La part de l’UE dans le commerce serbe reste dominante, représentant 62 % des exportations et 56 % des importations. Ces proportions sont néanmoins en baisse, à son pic, la part de l’UE atteignait 67 % des exportations serbes en 2018, et 63 % des importations serbes en 2016. Au sein de l’UE, l’Allemagne (15,5 % des exportations, 13,1 % des importations), l’Italie (5,7 % et 7,1 %), la Turquie (3,4 % et 5,3 %) la Hongrie (4,7 % et 4,3 %) sont les partenaires principaux de la Serbie. Avec l’Allemagne, l’Italie et la Turquie les échanges sont diversifiés, et témoignent de l’intégration de la Serbie à leurs chaînes de valeur manufacturières, notamment automobiles et textiles, tandis qu’avec la Hongrie, les échanges sont plus concentrés (importations de pétrole et d’électricité).

La Chine fait désormais jeu égal avec l’Allemagne en tant que premier fournisseur de la Serbie. Cette année, la Chine, a rattrapé la part de marché allemande dans les importations serbes (13,1 %), elles partagent la place de premier  (5 Md EUR, contre 1,5 Md EUR en 2015), avec un panier de produits relativement diversifiés (mais dominé par le matériel téléphonique et informatique). Les importations de marchandises chinoises ont grimpé de 14 % en 2024, première année de mise en œuvre du traité de libre échange entre les deux pays signé en octobre 2023. Dans le même temps, la Chine est devenue un marché d’exportation de premier ordre pour la Serbie (6 % du total), dépassant même l’Italie à la 3e place des débouchés, sur la base, cette fois, d’un panier monolithique (93 % de minerais de cuivre ou produits cuivrés). Zijin Mining et JCHX Mining, qui exploitent le bassin minier de Bor depuis 2018, ont relancé cette industrie en perte de vitesse, propulsant les exportations de cuivre de 1,5 % des exportations totales 10 %. En 2018, les exportations vers la Chine étaient inférieures à 100 M EUR ; elles s’élèvent à 1,8 Md EUR en 2024.

Hors-UE et Chine, la Serbie entretient des relations commerciales privilégiées avec ses voisins des Balkans occidentaux et avec la Turquie. La Bosnie-Herzégovine demeure le 2e débouché pour les marchandises serbes avec 6,7 % du marché, et, pris dans leur ensemble, les Balkans occidentaux représentent 15 % des exportations serbes (dont 4,5 % pour le Monténégro). Les importations en provenance de Turquie, avec qui la Serbie a signé un ALE en 2010 (mis à jour en 2019) sont en progrès notable, enregistrant une hausse de 20 % ; elles atteignent donc 2 Md EUR, et dépassent désormais 5 % de parts de marché.

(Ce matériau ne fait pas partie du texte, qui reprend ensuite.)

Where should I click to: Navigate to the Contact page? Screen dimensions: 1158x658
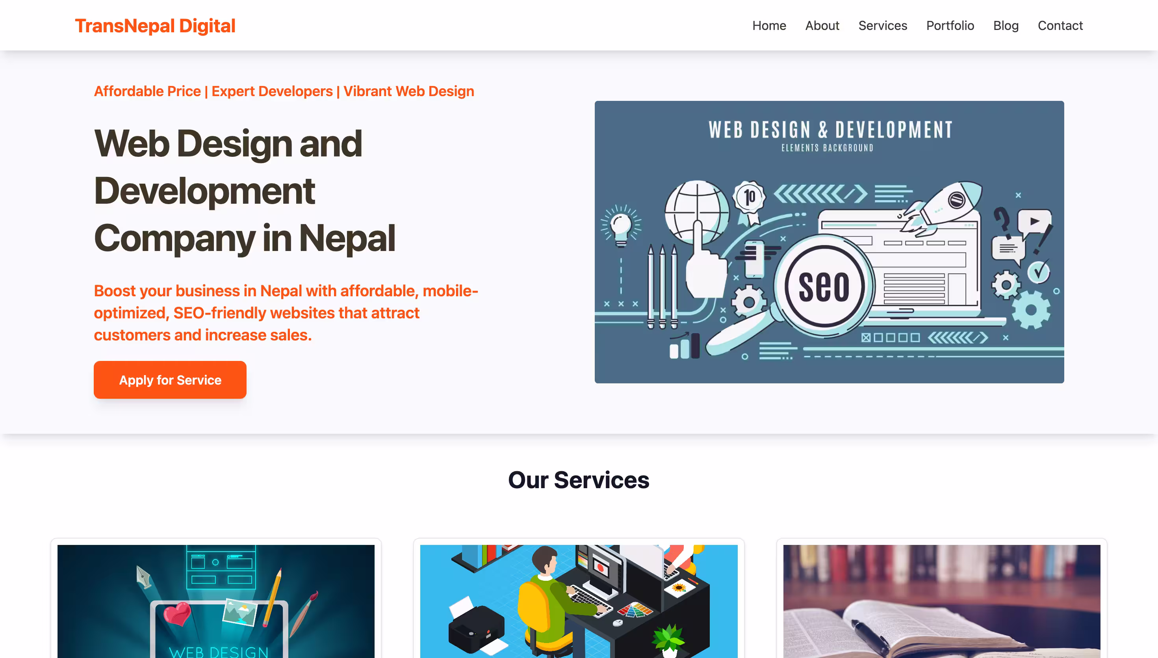tap(1060, 26)
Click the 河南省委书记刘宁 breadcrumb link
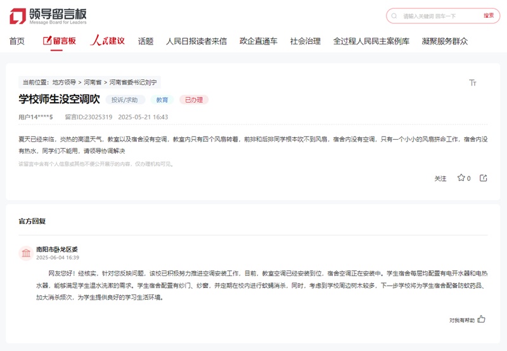The width and height of the screenshot is (507, 351). pos(133,83)
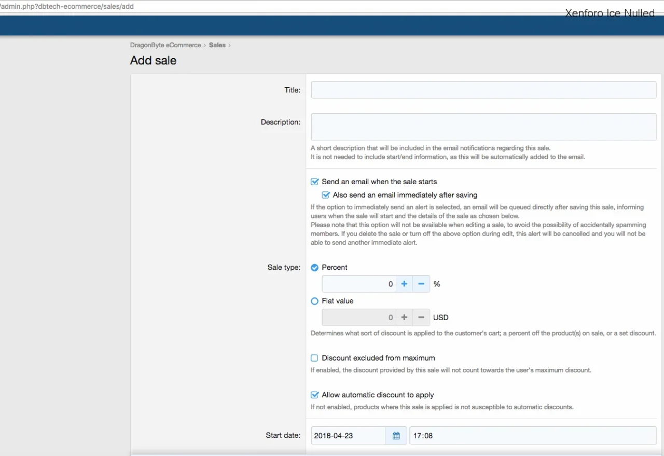This screenshot has width=664, height=456.
Task: Click the Percent number input
Action: point(358,284)
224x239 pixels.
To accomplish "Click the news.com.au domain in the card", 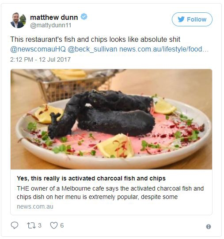I will point(35,207).
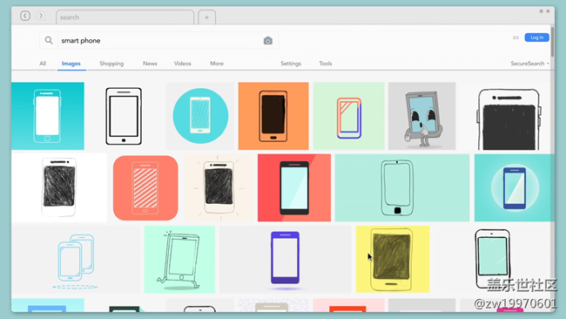566x319 pixels.
Task: Select the yellow background phone sketch thumbnail
Action: pyautogui.click(x=393, y=259)
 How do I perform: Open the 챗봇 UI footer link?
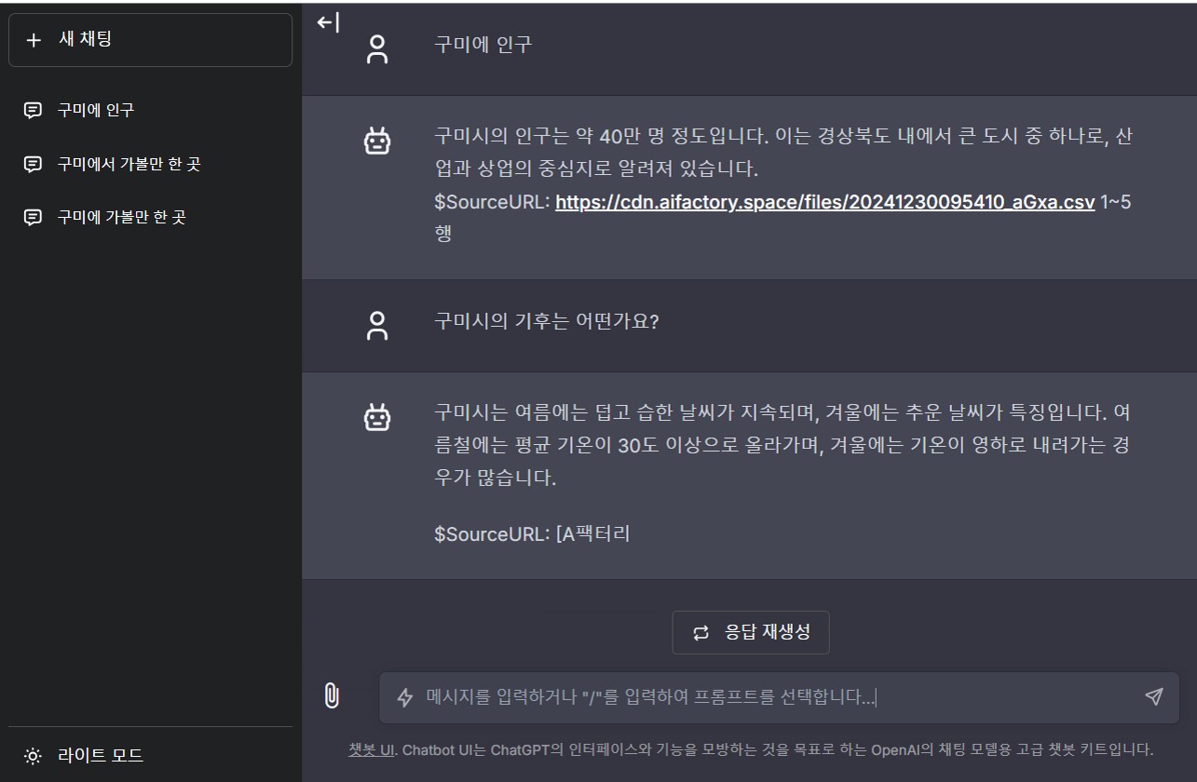(372, 749)
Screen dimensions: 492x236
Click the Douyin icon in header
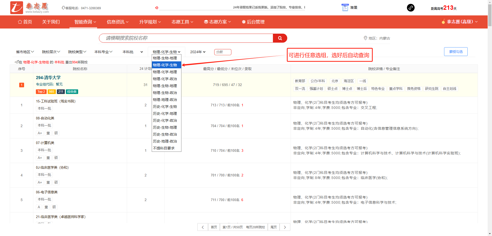[x=411, y=8]
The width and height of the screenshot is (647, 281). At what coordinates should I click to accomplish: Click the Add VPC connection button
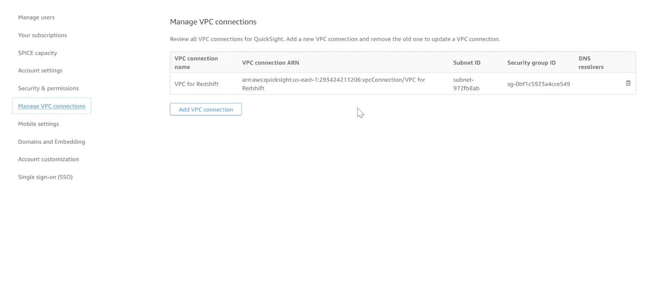(206, 110)
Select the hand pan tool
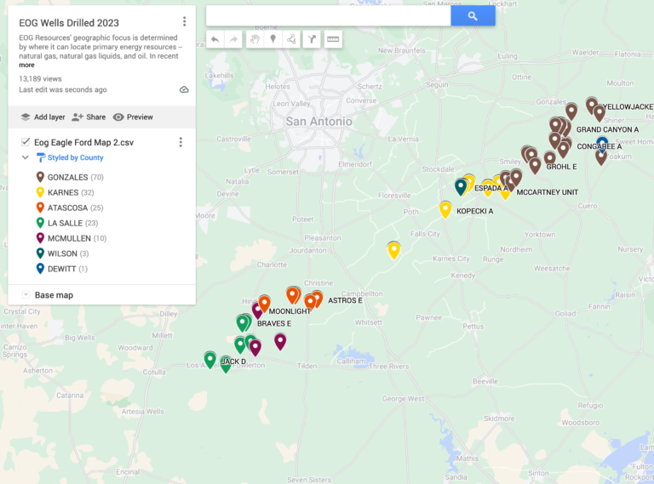 coord(254,39)
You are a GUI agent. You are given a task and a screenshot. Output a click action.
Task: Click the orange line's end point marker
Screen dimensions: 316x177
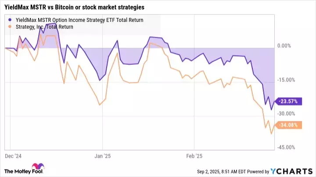point(275,124)
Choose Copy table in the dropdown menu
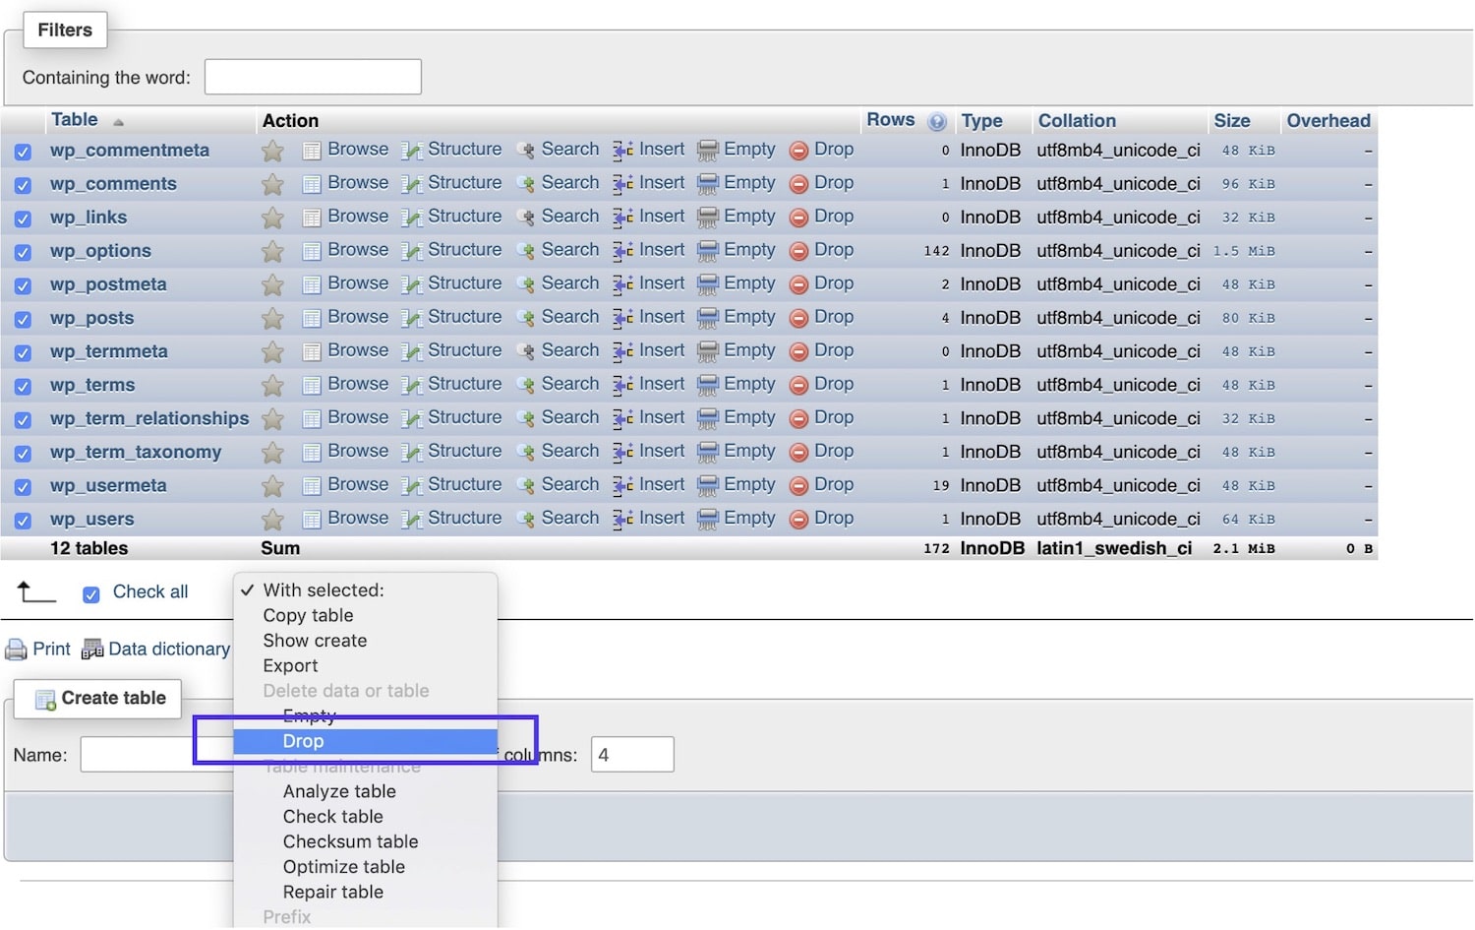 click(x=308, y=615)
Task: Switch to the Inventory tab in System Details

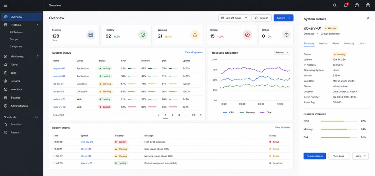Action: pyautogui.click(x=349, y=43)
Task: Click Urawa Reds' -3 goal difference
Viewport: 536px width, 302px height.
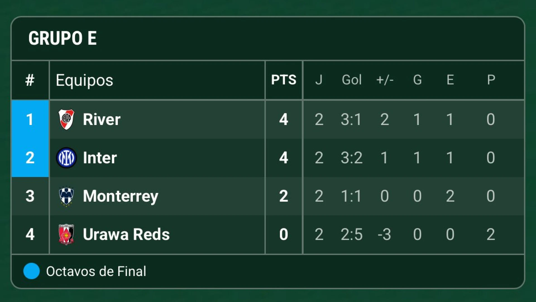Action: [384, 234]
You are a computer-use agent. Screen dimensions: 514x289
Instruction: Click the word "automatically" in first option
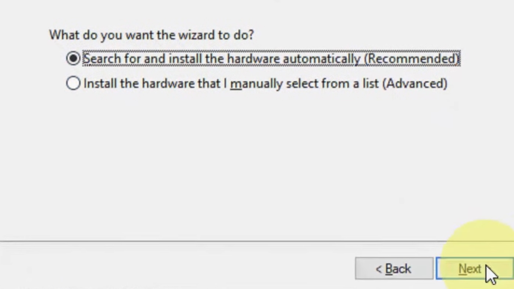tap(322, 59)
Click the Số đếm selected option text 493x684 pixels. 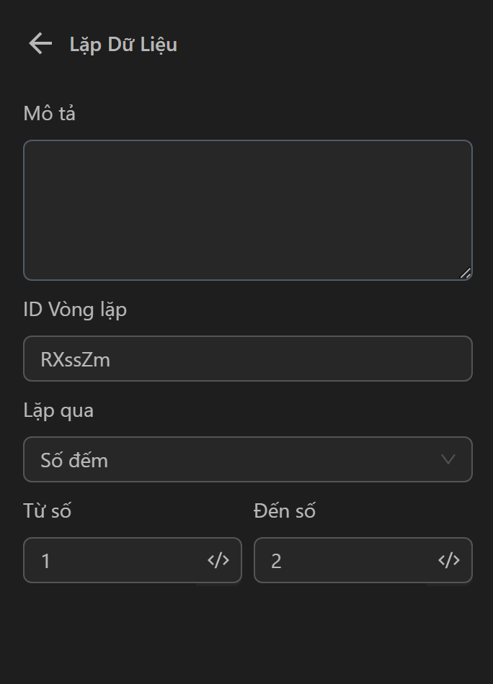[x=74, y=460]
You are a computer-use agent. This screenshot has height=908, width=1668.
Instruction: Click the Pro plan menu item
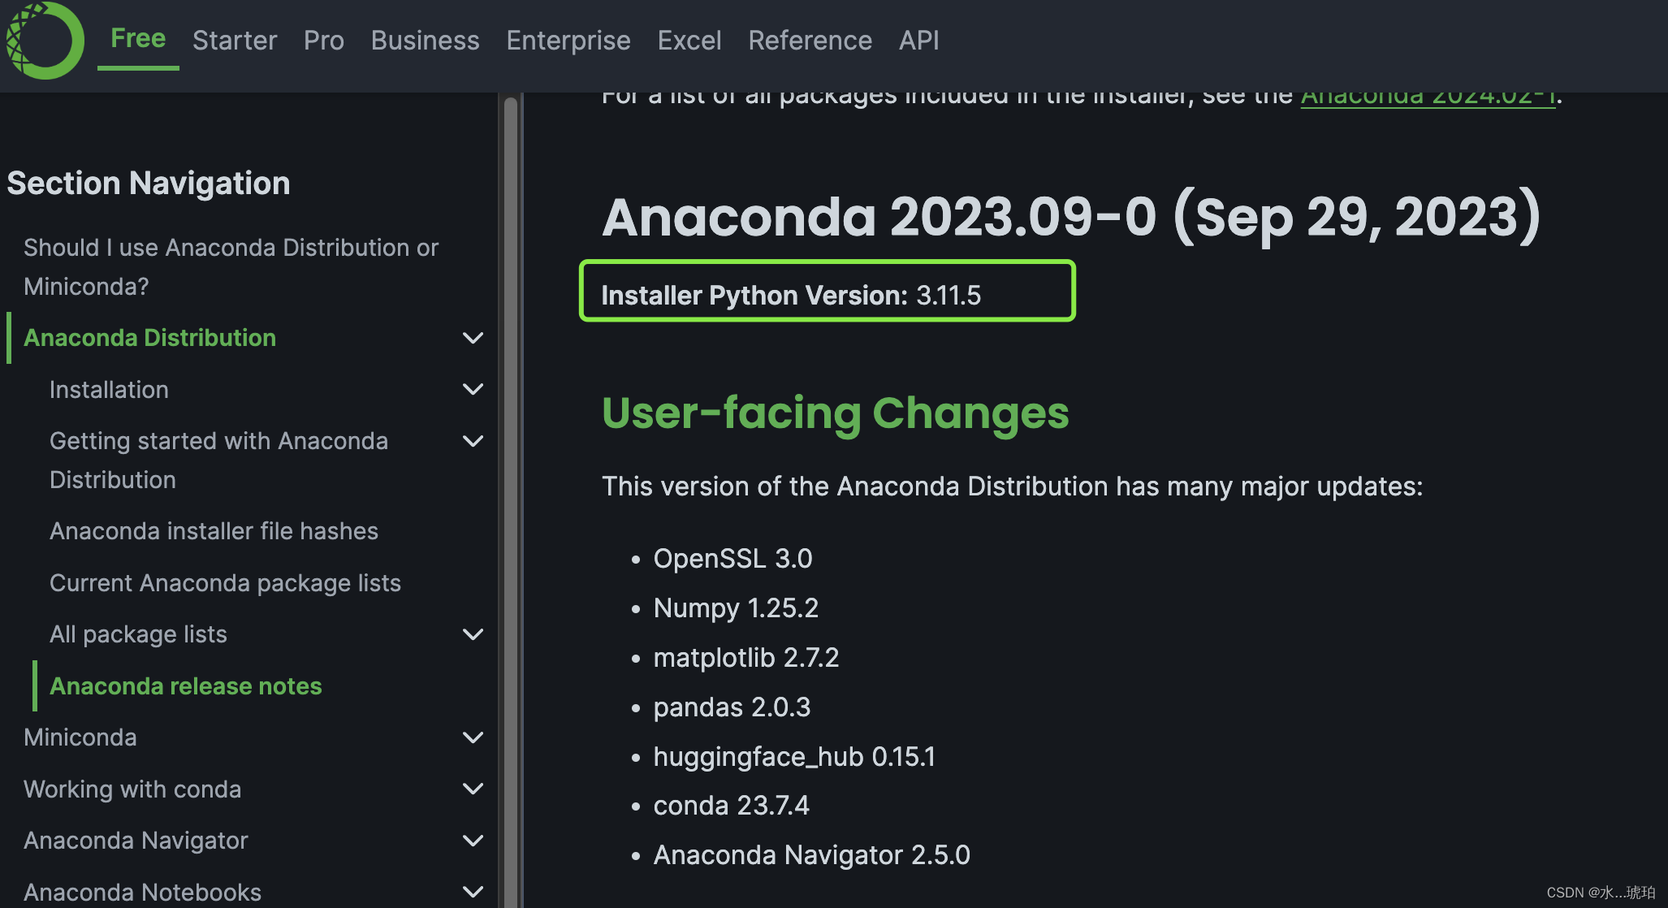tap(323, 39)
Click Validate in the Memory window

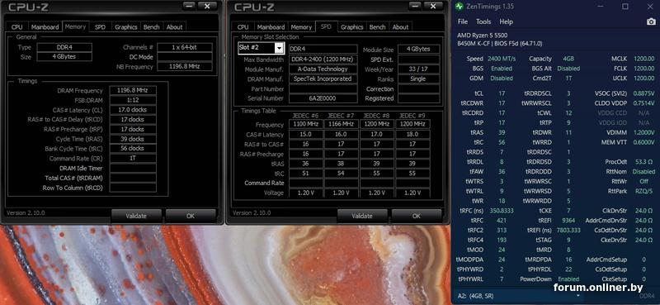(136, 216)
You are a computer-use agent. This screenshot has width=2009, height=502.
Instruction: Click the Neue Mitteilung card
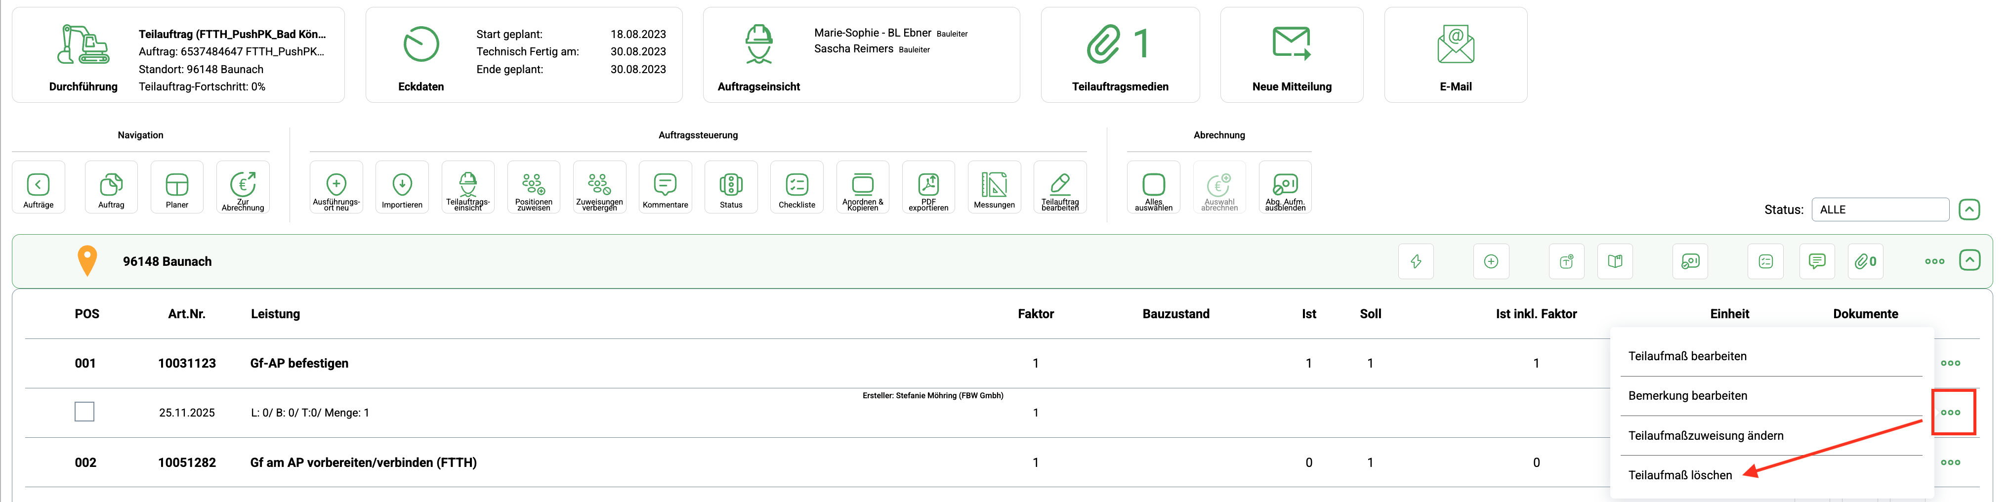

Dans la balance des paiements, le déficit commercial est compensé par les ventes de services et les IDE
 
Malgré l'allègement du déficit commercial (de 9 à 8 % du PIB), le déficit courant s'est creusé (de 4,7 % du PIB contre 2,4 % du PIB en 2023), notamment en raison de la hausse des versements de dividendes au compte de revenu primaire et de la dégradation de l'excédent dans les services. Les importations de services se sont accrues (+17 %), en particulier pour les services touristiques et financiers, poussant l'excédent du poste à la baisse (de 4,1 % à 3,3 % du PIB). Les transferts de la diaspora ont reculé (- 3 %) pour atteindre 4,5 Md EUR (5,4 % du PIB, contre 6,1 % en 2023). Depuis 2023, les flux nets de compensation des employés à l’étranger sont négatifs (mais minimes : 0,1 % du PIB) alors que les paiements de travailleurs étrangers en Serbie augmentent (travailleurs chinois, immigration pour compenser la pénurie de main d’oeuvre). Les entrées d’IDE ont continué de croître en 2024, s’élevant en termes nets à 4,6 Md EUR (soit  5,6 % du PIB), contre 4,3 Md EUR en 2023 (5,7 % du PIB), et financent intégralement le déficit courant.

[1] SORS, l’Institut serbe de Statistiques, a conduit une révision des données du commerce extérieur pour l’année 2024, intégrant des flux encore non comptabilisés provenant des zones franches, en raison de l’introduction de nouvelles procédures douanières.